• [Given problem A] Which county did Dame Kathleen Ollerenshaw play hockey for, according to the article about her life?

-- Start Quoted text --

The remarkable life of Dame Kathleen Ollerenshaw
This month marks five years since the passing of Dame Kathleen Ollerenshaw, a mathematician and politician who overcame adversity from a young age to become one of the most respected Mancunians of her age.
Recently on The Hub we’ve looked at various historical figures who’ve made a real impact both at The University of Manchester and beyond, including Kathleen Drew-Baker and Sir William Boyd Dawkins, and today it’s the turn of Dame Kathleen – a woman who did so much for education, politics and the advancement of women throughout her life.
Beginning her teaching career at the University as a part-time lecturer in the Department of Mathematics, she would go on to hold some of the most illustrious positions in the city – including Lord Mayor of Manchester.
She achieved all this despite being almost completely deaf by the age of eight.
Excelling from an early age
Born in 1912 in Withington – known today for housing a high proportion of Manchester’s student population – Kathleen was the grandchild of shoemaker William Timpson (that’s right, the founder of multinational retailer Timpson, which began trading from Manchester’s Oldham Road in 1865).
She inherited otosclerosis from her father’s side of the family and, following an illness at age eight, almost lost her hearing completely. Kathleen wouldn’t hear again until she received her first hearing aid around 30 years later.
This wouldn’t, however, prevent her achieving some incredible things.
Her promise, both academically and physically, was evident from a young age. Kathleen became fascinated with mathematics – particularly because her deafness wasn’t a disadvantage to studying it.
In her autobiography, published at age 93, she said of the subject: “Mathematics is a way of thinking. It requires no tools or instruments or laboratories. It may be convenient to have a pen and paper, a ruler and a compass, but it is not essential: Archimedes managed very well with a stretch of smooth sand and a stick.”
Likewise, her deafness didn’t hold her back on the sports field. At school she played cricket and lacrosse, and regularly won the 100-metre sprint on sports day. She also excelled at hockey, and would play for Lancashire County, the North of England and the Reserve England elevens. Other sports to pique her interest included figure skating, ice dancing and mountain climbing.
Kathleen was better able to cope with her deafness by learning to lip-read from a young age. This was viewed as preferable to learning sign language, which requires the person you’re conversing with to also know how to do it. She was taught here at the University, aged eight, in a department – unique at the time – that trained students to become teachers of partially deaf children.

-- End Quoted text --
-- Start Data supplied --

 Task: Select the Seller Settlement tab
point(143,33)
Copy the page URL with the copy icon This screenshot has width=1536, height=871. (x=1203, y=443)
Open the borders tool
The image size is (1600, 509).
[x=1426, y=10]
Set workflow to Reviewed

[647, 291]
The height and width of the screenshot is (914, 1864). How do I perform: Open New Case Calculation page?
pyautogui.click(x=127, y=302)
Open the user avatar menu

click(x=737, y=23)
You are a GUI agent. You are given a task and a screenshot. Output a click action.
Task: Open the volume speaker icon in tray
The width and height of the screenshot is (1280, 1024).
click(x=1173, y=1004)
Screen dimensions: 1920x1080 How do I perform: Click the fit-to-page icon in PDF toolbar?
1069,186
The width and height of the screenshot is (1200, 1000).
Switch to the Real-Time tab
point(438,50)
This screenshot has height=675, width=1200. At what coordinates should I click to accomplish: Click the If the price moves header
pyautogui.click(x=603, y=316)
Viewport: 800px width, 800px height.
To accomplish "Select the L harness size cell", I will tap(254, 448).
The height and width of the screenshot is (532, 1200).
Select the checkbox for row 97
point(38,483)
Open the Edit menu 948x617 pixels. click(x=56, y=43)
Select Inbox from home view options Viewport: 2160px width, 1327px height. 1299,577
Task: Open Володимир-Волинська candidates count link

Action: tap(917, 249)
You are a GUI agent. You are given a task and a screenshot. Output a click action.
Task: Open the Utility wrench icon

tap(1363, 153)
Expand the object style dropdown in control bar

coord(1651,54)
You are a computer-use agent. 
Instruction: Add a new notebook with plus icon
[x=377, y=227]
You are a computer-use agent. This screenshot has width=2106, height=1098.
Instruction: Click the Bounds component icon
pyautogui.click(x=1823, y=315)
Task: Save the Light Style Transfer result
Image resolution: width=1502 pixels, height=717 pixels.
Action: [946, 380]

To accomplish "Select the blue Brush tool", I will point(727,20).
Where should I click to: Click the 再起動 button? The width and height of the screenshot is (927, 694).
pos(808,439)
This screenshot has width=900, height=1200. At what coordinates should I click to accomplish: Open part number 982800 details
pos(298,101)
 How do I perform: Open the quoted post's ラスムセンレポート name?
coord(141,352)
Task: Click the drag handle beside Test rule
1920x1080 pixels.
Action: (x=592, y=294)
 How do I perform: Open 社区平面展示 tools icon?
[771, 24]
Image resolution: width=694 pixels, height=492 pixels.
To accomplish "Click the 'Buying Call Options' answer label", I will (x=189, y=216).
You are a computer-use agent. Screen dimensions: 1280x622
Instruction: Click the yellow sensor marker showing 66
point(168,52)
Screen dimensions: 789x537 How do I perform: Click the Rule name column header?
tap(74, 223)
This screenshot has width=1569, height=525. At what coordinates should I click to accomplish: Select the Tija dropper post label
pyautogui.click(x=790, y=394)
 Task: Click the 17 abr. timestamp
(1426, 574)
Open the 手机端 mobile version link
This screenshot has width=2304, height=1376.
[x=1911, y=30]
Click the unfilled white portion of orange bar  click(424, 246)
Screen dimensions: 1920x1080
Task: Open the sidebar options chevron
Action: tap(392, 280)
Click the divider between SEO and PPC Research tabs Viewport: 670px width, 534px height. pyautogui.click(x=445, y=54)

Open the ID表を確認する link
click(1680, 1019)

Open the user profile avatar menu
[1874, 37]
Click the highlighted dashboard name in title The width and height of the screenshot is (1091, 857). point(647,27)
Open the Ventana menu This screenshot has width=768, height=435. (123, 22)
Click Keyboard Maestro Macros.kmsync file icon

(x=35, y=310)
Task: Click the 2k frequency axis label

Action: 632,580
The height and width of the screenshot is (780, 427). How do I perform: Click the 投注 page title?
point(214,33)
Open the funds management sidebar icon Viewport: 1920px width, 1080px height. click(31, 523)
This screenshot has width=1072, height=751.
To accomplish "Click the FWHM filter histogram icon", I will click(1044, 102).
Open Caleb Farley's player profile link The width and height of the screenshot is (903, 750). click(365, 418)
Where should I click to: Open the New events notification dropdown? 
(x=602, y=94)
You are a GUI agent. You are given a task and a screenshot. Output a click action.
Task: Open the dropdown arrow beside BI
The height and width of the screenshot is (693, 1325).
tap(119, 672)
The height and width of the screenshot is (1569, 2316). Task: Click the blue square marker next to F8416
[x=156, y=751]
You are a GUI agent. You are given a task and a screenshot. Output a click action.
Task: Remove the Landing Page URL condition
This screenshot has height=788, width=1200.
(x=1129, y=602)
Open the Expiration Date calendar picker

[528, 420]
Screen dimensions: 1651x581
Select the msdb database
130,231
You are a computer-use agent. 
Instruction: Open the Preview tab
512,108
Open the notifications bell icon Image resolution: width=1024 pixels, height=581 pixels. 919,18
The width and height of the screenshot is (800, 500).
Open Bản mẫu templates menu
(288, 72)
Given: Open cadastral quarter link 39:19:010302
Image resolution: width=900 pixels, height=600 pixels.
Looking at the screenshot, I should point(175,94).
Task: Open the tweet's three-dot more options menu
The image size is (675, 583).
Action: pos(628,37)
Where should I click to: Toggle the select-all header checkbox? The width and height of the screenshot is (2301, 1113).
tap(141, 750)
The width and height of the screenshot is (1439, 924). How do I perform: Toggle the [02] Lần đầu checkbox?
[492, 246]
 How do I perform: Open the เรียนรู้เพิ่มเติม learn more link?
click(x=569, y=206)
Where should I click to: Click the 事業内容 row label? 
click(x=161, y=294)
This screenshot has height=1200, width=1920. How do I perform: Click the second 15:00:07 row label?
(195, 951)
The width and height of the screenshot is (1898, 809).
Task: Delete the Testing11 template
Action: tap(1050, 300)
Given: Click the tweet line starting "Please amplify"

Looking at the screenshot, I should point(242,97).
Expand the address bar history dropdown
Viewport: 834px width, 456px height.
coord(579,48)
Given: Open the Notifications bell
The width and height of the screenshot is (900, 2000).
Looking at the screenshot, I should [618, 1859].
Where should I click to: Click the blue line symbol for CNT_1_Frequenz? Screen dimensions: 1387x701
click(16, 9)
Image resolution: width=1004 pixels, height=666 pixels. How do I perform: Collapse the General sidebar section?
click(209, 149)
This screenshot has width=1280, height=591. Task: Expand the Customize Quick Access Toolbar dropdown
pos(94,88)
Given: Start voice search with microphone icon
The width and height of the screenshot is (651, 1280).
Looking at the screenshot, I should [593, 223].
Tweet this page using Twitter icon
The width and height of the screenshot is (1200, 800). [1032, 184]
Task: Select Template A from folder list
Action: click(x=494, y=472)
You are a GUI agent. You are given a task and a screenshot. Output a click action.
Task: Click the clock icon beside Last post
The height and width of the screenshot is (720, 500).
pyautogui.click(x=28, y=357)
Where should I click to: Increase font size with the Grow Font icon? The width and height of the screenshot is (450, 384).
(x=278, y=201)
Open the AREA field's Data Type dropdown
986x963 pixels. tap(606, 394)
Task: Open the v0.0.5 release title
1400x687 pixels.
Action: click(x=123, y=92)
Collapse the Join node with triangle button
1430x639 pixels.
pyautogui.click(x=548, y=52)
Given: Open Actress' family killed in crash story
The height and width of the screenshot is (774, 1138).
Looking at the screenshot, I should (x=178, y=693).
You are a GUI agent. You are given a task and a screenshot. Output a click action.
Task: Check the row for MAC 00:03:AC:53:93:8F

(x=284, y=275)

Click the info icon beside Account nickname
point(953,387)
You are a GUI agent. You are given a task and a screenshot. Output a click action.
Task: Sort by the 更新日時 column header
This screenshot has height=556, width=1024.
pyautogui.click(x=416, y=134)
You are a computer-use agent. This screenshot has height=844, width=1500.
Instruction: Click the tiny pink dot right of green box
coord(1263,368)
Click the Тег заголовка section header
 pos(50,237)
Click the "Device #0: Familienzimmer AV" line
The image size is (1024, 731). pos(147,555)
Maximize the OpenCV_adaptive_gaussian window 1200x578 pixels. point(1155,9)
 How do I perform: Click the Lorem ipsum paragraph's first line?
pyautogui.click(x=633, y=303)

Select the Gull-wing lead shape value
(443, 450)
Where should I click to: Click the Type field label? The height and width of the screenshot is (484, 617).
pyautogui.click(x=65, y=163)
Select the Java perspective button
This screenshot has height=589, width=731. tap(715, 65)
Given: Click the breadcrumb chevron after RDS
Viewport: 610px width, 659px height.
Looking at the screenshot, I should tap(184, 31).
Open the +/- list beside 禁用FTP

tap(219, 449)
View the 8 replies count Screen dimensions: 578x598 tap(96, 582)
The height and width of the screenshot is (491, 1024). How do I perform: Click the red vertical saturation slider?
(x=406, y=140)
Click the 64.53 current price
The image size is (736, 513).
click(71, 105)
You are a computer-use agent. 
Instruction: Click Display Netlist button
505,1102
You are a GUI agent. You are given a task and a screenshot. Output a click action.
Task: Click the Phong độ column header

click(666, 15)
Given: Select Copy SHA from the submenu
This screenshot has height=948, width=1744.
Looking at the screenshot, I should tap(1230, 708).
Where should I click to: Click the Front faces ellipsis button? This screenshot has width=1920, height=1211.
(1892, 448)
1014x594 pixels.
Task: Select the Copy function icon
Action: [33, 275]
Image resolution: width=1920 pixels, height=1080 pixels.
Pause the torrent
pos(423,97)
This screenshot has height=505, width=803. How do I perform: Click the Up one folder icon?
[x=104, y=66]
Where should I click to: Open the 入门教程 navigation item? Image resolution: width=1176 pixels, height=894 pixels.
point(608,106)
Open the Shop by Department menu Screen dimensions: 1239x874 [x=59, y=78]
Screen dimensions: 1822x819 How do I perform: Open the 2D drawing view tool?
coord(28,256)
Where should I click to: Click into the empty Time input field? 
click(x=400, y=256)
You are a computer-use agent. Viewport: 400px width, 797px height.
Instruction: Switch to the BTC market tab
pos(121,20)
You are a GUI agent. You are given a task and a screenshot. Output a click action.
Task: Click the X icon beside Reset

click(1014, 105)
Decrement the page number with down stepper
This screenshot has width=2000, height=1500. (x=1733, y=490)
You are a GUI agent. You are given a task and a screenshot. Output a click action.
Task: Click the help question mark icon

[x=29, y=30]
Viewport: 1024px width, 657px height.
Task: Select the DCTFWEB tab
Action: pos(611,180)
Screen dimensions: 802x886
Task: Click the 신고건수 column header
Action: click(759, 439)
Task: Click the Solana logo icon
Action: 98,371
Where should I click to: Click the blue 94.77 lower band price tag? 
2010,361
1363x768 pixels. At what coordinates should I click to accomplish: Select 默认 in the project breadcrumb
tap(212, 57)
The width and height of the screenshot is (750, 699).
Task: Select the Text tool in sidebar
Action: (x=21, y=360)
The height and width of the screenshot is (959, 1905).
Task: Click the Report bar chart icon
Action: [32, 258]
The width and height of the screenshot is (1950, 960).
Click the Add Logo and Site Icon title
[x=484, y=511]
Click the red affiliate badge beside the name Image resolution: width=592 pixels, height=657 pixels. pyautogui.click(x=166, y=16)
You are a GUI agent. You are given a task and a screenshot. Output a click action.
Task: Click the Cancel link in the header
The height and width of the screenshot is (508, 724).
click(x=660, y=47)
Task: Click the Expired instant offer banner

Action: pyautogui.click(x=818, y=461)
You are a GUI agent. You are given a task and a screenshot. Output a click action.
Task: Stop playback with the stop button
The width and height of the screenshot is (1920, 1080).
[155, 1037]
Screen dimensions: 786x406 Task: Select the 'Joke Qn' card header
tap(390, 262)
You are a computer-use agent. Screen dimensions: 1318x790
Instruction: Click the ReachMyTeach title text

-- End Data supplied --

• [Given problem B] Rewrite the rows from the one containing "Where should I click to: Toggle" down through the one containing "Action: tap(1050, 300)", replacing "checkbox" with "tick box" and leaving everything else unchanged.

• [Written solution A] Lancashire County

• [Written solution B]
Where should I click to: Toggle the select-all header tick box? The width and height of the screenshot is (2301, 1113).
tap(141, 750)
The width and height of the screenshot is (1439, 924). How do I perform: Toggle the [02] Lần đầu tick box?
[492, 246]
 How do I perform: Open the เรียนรู้เพิ่มเติม learn more link?
click(x=569, y=206)
Where should I click to: Click the 事業内容 row label? 
click(x=161, y=294)
This screenshot has height=1200, width=1920. How do I perform: Click the second 15:00:07 row label?
(195, 951)
The width and height of the screenshot is (1898, 809).
Task: Delete the Testing11 template
Action: tap(1050, 300)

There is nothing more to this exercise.